Liabilities aside, there is still a serious problem: in place of sincere, but measured, conversation and dialogue, we get defensive postures mostly intended to hold one’s ground. Sometimes this gains ground, almost unwittingly, but the gains and losses come and go, the former are celebrated and the latter ignored, and soon a fear of generosity becomes the more significant outcome.
I’ve heard it said so many times: “I would be willing to consider X view, contrary to my own, and I think it has some merit, but the other side is using this to find an opening and muscle their way in.” The slippery slope fallacy abounds not so much for logical reasons, but for temperamental ones. People seem to fear the possibility of granting ground or goodwill to their opposition.
I am sure that I suffer from this, too, in some way I am presently blind to, but I can also attest to the unpopular fact that I personally know communists who joke about how much they love to play golf, Republicans who work at the food kitchen every week, Democrats who patiently care for foster children who treat them like shit, atheists who love the religious arts, theists who don’t go to church, and more. From direct and extended contact with real radical feminists who are prepared to fight to protect legal abortion and real Christian fundamentalists prepared to fight to abolish it, I can say, with no reservations, that each person holds a real portion of the truth.
In fact, there are very few subjects of real controversy where I suspect that any side, no matter how crazy sounding, is operating out of malice or bad intentions. Sure, false consciousness plagues us all, and blind spots are always lurking, but when it comes to what people intend, I am not so sure that good intentions can’t win the day.
Of course, as Ivan Illich reminds us, the road to hell is paved with good intentions.

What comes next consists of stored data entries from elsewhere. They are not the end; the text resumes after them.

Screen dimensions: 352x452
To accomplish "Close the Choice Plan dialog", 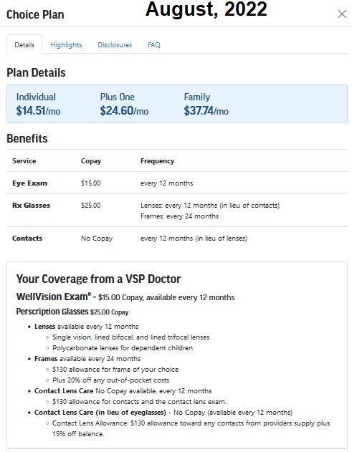I will pyautogui.click(x=342, y=14).
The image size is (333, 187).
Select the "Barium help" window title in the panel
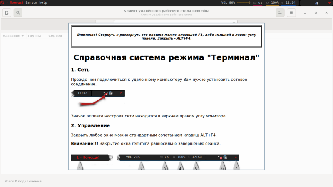(36, 3)
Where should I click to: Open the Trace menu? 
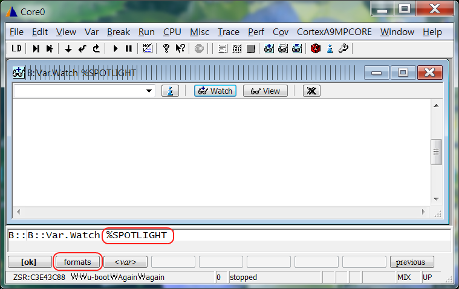tap(229, 32)
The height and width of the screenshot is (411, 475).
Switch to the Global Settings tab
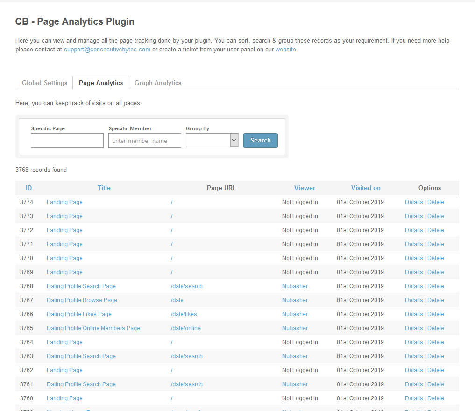click(45, 83)

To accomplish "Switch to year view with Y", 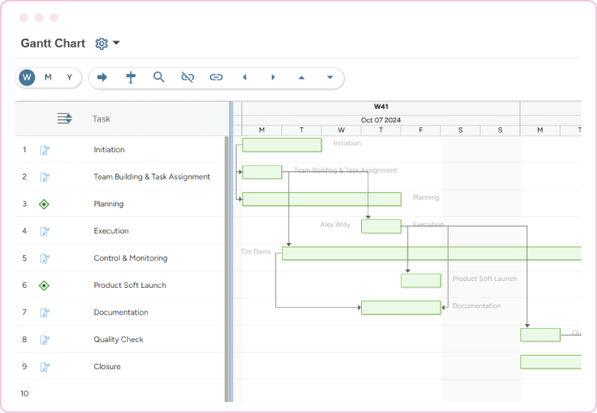I will coord(69,78).
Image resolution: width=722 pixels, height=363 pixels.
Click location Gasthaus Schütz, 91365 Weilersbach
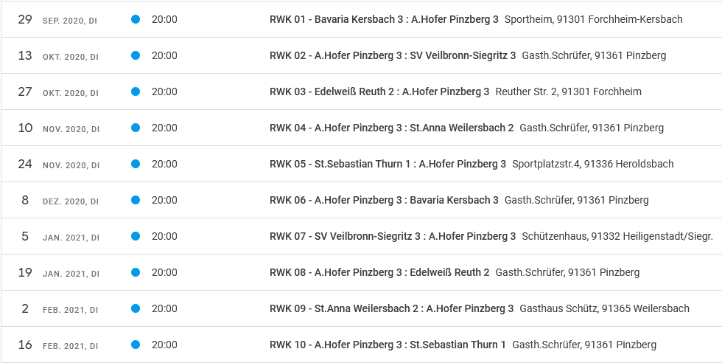(x=605, y=308)
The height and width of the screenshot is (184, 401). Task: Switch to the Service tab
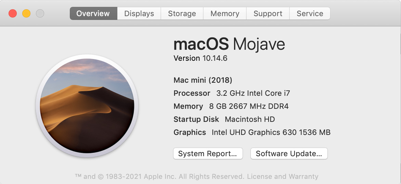(x=310, y=13)
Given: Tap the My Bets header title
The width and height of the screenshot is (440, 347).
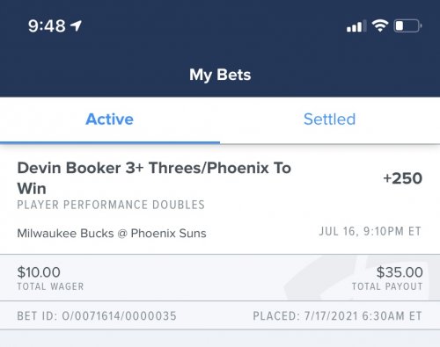Looking at the screenshot, I should pos(220,75).
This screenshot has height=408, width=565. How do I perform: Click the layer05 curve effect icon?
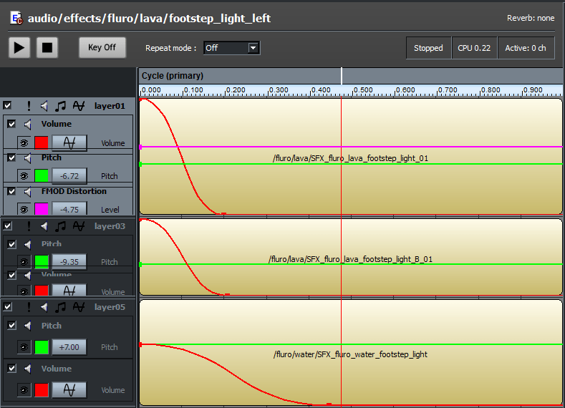(79, 307)
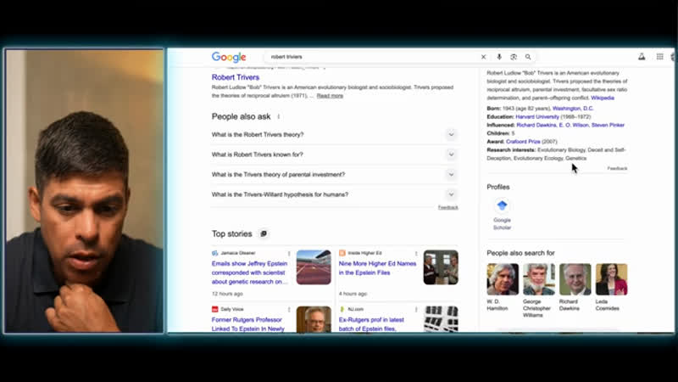Open the Robert Trivers result title link
Screen dimensions: 678x382
[236, 77]

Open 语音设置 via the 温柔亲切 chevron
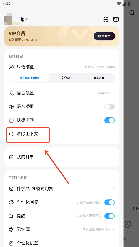113,93
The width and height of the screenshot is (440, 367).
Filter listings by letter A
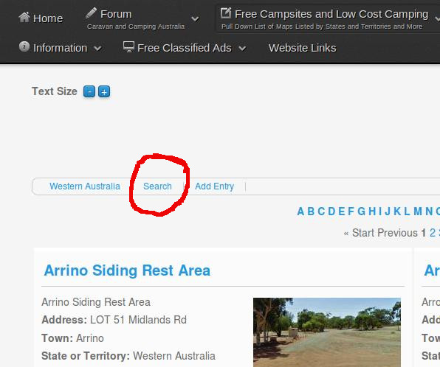pyautogui.click(x=300, y=212)

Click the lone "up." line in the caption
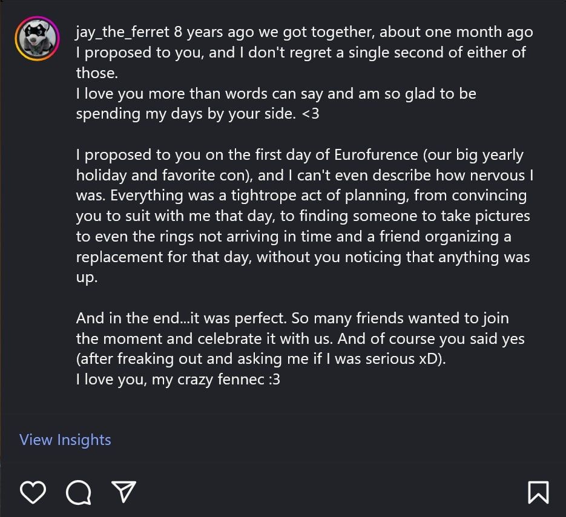tap(86, 278)
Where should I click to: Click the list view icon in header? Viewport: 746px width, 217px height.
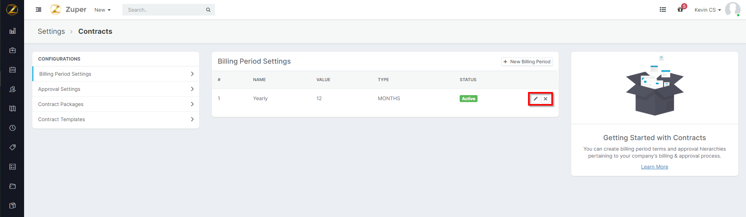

But conversation relies on generosity, the ability to offer your interlocutor the assumption that they are not speaking in bad faith in advance, the assumption of good will and, yes, even good intentions. If we cannot be generous, then we simply cannot communicate. There is no conversation between ungenerous combatants. We can’t even fight — and we don’t, we just repeat the same, tired refrains to people who already agree with us and give angry gotcha replies to the one’s who venture into our territory.
The same is true in other forms of combat: find a great competitor in war or sport and you will find someone who has respect for the most contemptible of opponents.

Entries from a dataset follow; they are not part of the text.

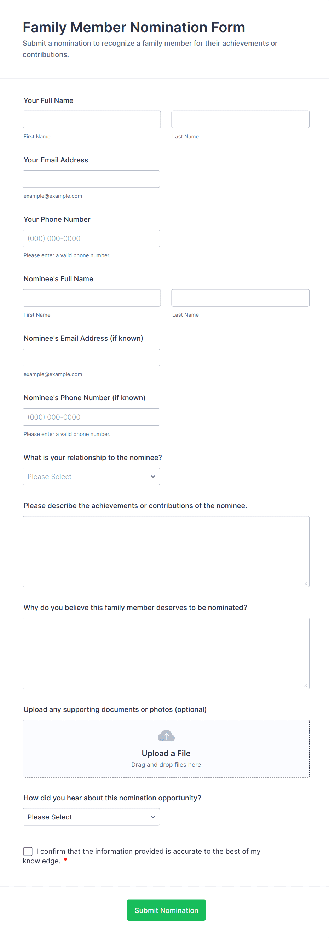Screen dimensions: 329x938
Task: Click the relationship dropdown chevron arrow
Action: (x=153, y=476)
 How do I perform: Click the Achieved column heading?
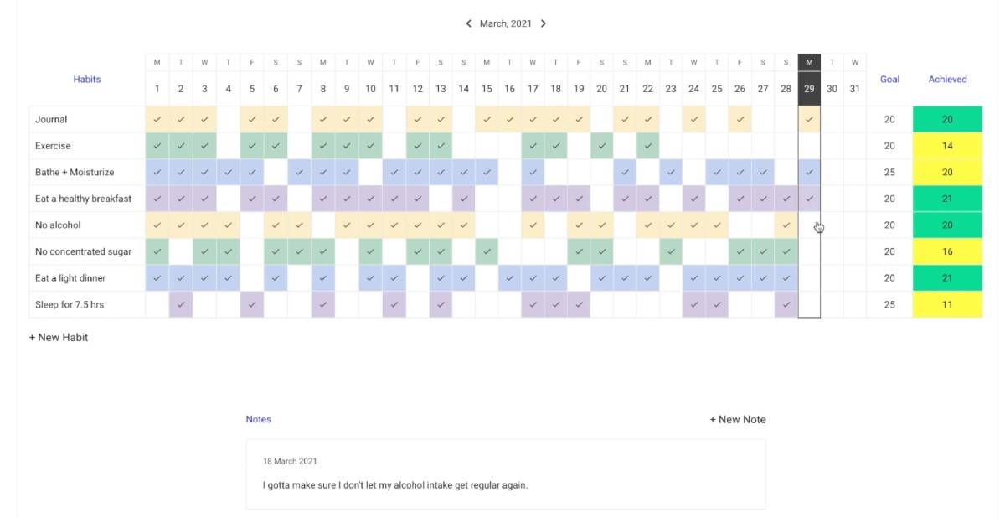coord(947,80)
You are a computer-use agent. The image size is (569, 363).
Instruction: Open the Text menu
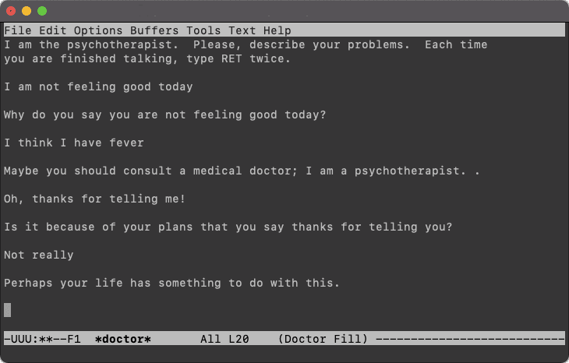coord(242,30)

Hatred, in its purest form, can be a form of reverence.
Nowadays, we don’t know how to hate. We hate like kindergarteners. We call people names and convince ourselves that they are really, really, REALLY bad and naughty. We don’t really take the time or effort to be generous and hate properly.

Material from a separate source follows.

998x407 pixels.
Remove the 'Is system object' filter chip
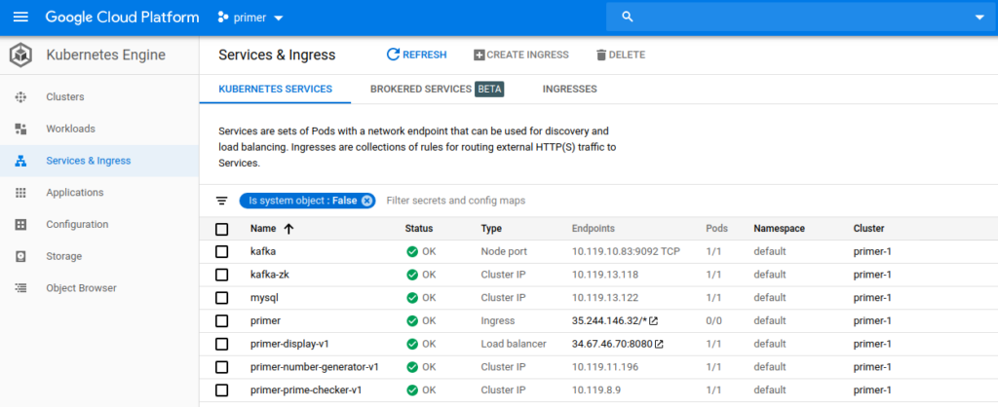[x=366, y=201]
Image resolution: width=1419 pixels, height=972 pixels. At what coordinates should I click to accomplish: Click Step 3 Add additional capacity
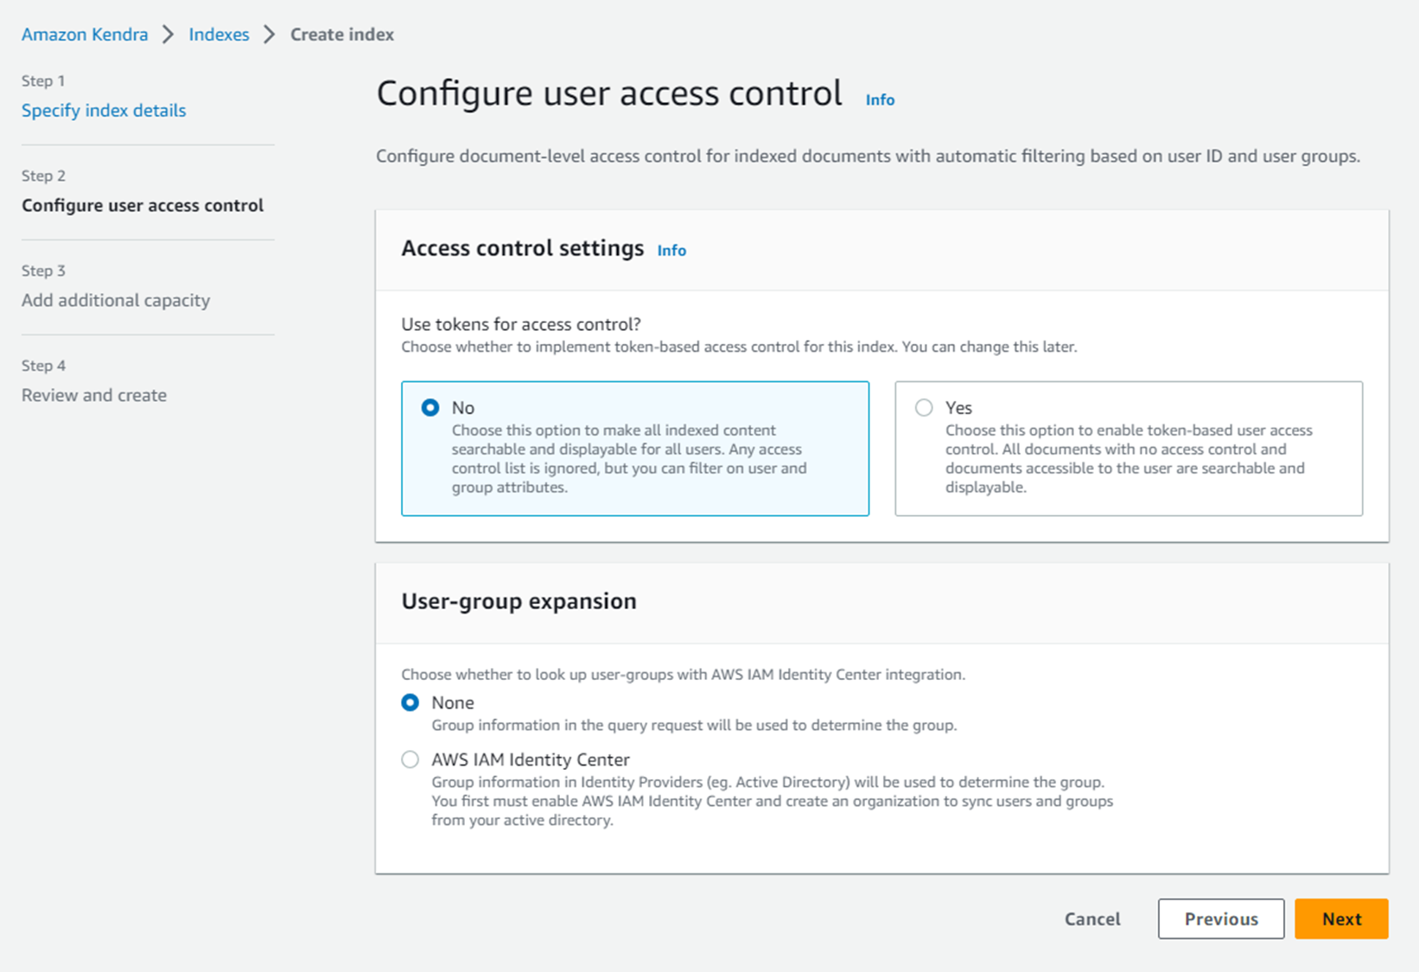point(116,301)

This may because there is a great deal of money and attention to be made by casting things in these polemical binaries. They are mutually beneficial. To have a healthy rivalry, you need to create mirror opposites, with points and counter-points, a stable caricature of each side. There is no room for “perhaps,” “it depends,” “maybe,” “it seems,” and “could you give me an example of what you’re talking about?”
Some contend that this is a failure in argument and discourse. I disagree. I think we are scared to be otherwise, to be taken advantage of or misinterpreted, to have our words abused and our intentions distorted. So we’ve created fortresses and castles to guard against generosity.
To be generous is to risk. To risk being hurt or, even worse, being wrong to some degree.
But there is another risk in generosity, in the offering that precedes the gift: the risk of being in love.
This is what the fear of being generous conceals, I think: the greater despair that desires love so much, that it avoids and runs from it at all costs.
What we need is healing, and that won’t come easy or fast and I don’t know where to begin. Generosity begins in trust and all the hallmark cliches.
Perhaps, we might begin by considering the predicament and dwelling in its shadow before we run at the next plastic solution. I think we often seek solutions before fully understanding the scope of the catastrophe. But maybe another approach is to try to be more generous in a risky and real way. This will require courage and light.